A few days ago I learned that a former student of mine is listed as a missing person. In my last year as a middle school she served as the editor of the school newspaper for which I was faculty adviser. I had selected her for the position which tells you what I thought of her. She did an excellent job and I had great respect for her. At the end of the school year we went our separate ways — this was seventeen years ago. The only thing I knew about her post middle school days was that she went to college at UC Davis.
The short newspaper account of her disappearance noted that she was “at-risk” which I’ve been given to understand means that she is suicidal. Her listed address was here in Berkeley at the home of her parents. Beyond that all that was said about her was what she was last seen in the neighborhood where she lived and what she was wearing.
I was stunned.
It seems that they never stop being your student that you always feel responsible for them. Even seventeen years later.
There was next to nothing that I could find out about her via google. She had studied environmental science though she hadn’t landed a job in that field and had been, according to Linkedin, “Seeking new opportunities” for four years now. I have drawn the conclusion that she’s not been working for four years. That’s an eternity when you’re in your late twenties/early thirties.

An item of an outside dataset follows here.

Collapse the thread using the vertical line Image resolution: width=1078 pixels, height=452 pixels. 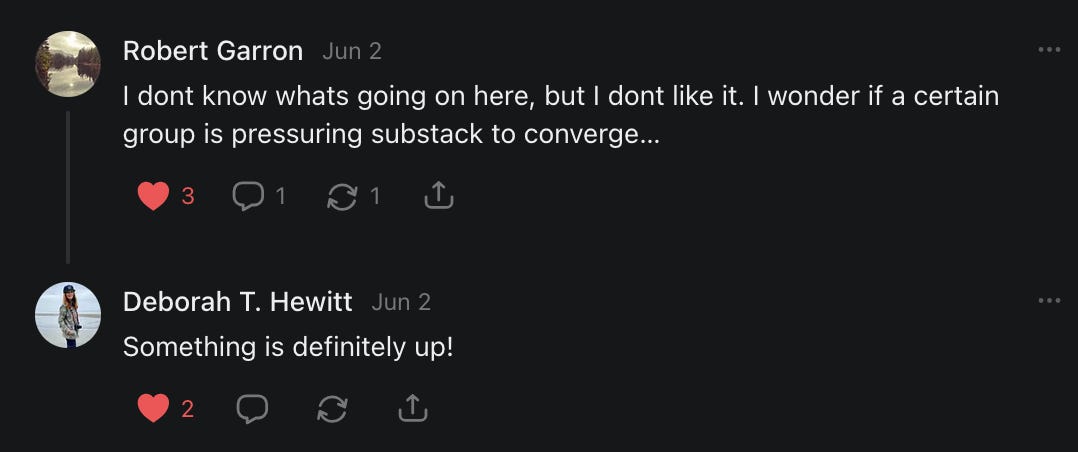pos(68,186)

I’ve had a lot of former students go on to enjoy great success in life: doctors, engineers, business owners, actors, directors, professors, lawyers. I naturally assumed that this now-missing young lady would enjoy similar success. But people can be badly derailed in life. I don’t here refer to those who choose a different path and meander their way through life in various places and occupations before settling down later, I mean those who get knocked for a loop by terrible circumstances or hauntings by inner demons.
I shared the news of the young lady’s disappearance with two former colleagues who had also been her teachers. Both shared memories of what a good student and person she’d been. One assured me that his church congregation would be praying for her. I find this endlessly mystifying. Specifically the notion that offering prayers will somehow help. I suppose it a reflection of helplessness. People pray when there’s literally nothing they can do. It gives them a sense that they’re helping. People pray when a loved one is badly sick and in the care of doctors. What else, they reason, is there to be done? But how do they imagine this works? Does god here that a person or a group of people are praying for a person and suddenly think, “by jove, I should help this person out instead of leaving them to die, I’ll cure them.” If it worked that way word would have gotten out and no one would stay ill for very long at all, they’d need only have someone pray to the almighty and they’d be good as gold.
What happens when prayers are offered for someone fighting cancer and the patient dies all the same? We’re told it was god’s will. Well, if god was going to do what they wanted anyway, why bother with the praying?
Two people are in a car accident and are taken to the hospital in serious condition. Their families are devout and pray for their recoveries. One of the two dies and the other makes a full recovery. What’s god playing at here? Why answer one family’s prayers and not the others? Seems cruel. But people are often told not to question god. That’s convenient. Whatever god does cannot be questioned and is their will. What a scam.